Write out every entry in full. Leave nothing out.

Available data
=-=-=

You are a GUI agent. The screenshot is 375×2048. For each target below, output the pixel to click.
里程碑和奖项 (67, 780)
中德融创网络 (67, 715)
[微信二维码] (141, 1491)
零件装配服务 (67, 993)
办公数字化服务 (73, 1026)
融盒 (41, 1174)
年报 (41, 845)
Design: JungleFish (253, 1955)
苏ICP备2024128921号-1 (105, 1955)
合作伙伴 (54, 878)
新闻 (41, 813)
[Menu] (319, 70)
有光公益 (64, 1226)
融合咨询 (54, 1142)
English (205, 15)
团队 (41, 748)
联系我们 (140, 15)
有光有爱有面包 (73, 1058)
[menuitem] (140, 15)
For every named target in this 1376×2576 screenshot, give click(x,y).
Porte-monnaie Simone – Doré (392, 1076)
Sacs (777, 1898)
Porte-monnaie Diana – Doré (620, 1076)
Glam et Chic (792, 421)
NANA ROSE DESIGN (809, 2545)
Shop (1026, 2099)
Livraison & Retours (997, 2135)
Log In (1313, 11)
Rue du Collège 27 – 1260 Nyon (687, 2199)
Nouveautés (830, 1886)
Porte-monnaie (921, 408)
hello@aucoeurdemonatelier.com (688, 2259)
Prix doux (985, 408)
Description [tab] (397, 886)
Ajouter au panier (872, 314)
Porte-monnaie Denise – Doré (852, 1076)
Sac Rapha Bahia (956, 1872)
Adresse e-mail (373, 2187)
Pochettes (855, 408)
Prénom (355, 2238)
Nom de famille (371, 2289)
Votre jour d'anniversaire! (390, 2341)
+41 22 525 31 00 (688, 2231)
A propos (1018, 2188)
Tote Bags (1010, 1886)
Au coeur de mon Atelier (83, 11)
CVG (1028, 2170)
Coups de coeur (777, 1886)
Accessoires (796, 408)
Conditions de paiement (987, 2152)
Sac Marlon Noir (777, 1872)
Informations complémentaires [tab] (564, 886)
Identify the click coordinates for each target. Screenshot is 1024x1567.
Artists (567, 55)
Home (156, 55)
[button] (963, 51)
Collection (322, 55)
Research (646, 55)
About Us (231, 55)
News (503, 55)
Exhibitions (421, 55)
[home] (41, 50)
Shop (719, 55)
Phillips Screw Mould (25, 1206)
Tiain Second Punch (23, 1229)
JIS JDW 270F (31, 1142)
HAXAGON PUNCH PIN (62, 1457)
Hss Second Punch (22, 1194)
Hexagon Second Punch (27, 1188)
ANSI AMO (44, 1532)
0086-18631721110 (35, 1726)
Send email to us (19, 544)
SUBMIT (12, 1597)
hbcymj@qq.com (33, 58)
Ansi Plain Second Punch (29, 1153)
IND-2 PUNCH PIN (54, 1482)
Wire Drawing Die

=-=-=

Solution to this task
You are a GUI agent. The screenshot is 375×2048. For each target below, output the pixel to click.
里程碑和奖项 (67, 780)
中德融创网络 (67, 715)
[微信二维码] (141, 1491)
零件装配服务 (67, 993)
办公数字化服务 (73, 1026)
融盒 (41, 1174)
年报 (41, 845)
Design: JungleFish (253, 1955)
苏ICP备2024128921号-1 (105, 1955)
合作伙伴 (54, 878)
新闻 (41, 813)
[Menu] (319, 70)
有光公益 (64, 1226)
融合咨询 (54, 1142)
English (205, 15)
团队 (41, 748)
联系我们 (140, 15)
有光有爱有面包 (73, 1058)
[menuitem] (140, 15)
For every named target in this 1376×2576 screenshot, give click(x,y).
Porte-monnaie Simone – Doré (392, 1076)
Sacs (777, 1898)
Porte-monnaie Diana – Doré (620, 1076)
Glam et Chic (792, 421)
NANA ROSE DESIGN (809, 2545)
Shop (1026, 2099)
Livraison & Retours (997, 2135)
Log In (1313, 11)
Rue du Collège 27 – 1260 Nyon (687, 2199)
Nouveautés (830, 1886)
Porte-monnaie (921, 408)
hello@aucoeurdemonatelier.com (688, 2259)
Prix doux (985, 408)
Description [tab] (397, 886)
Ajouter au panier (872, 314)
Porte-monnaie Denise – Doré (852, 1076)
Sac Rapha Bahia (956, 1872)
Adresse e-mail (373, 2187)
Pochettes (855, 408)
Prénom (355, 2238)
Nom de famille (371, 2289)
Votre jour d'anniversaire! (390, 2341)
+41 22 525 31 00 (688, 2231)
A propos (1018, 2188)
Tote Bags (1010, 1886)
Au coeur de mon Atelier (83, 11)
CVG (1028, 2170)
Coups de coeur (777, 1886)
Accessoires (796, 408)
Conditions de paiement (987, 2152)
Sac Marlon Noir (777, 1872)
Informations complémentaires [tab] (564, 886)
Identify the click coordinates for each target. Screenshot is 1024x1567.
Artists (567, 55)
Home (156, 55)
[button] (963, 51)
Collection (322, 55)
Research (646, 55)
About Us (231, 55)
News (503, 55)
Exhibitions (421, 55)
[home] (41, 50)
Shop (719, 55)
Phillips Screw Mould (25, 1206)
Tiain Second Punch (23, 1229)
JIS JDW 270F (31, 1142)
HAXAGON PUNCH PIN (62, 1457)
Hss Second Punch (22, 1194)
Hexagon Second Punch (27, 1188)
ANSI AMO (44, 1532)
0086-18631721110 (35, 1726)
Send email to us (19, 544)
SUBMIT (12, 1597)
hbcymj@qq.com (33, 58)
Ansi Plain Second Punch (29, 1153)
IND-2 PUNCH PIN (54, 1482)
Wire Drawing Die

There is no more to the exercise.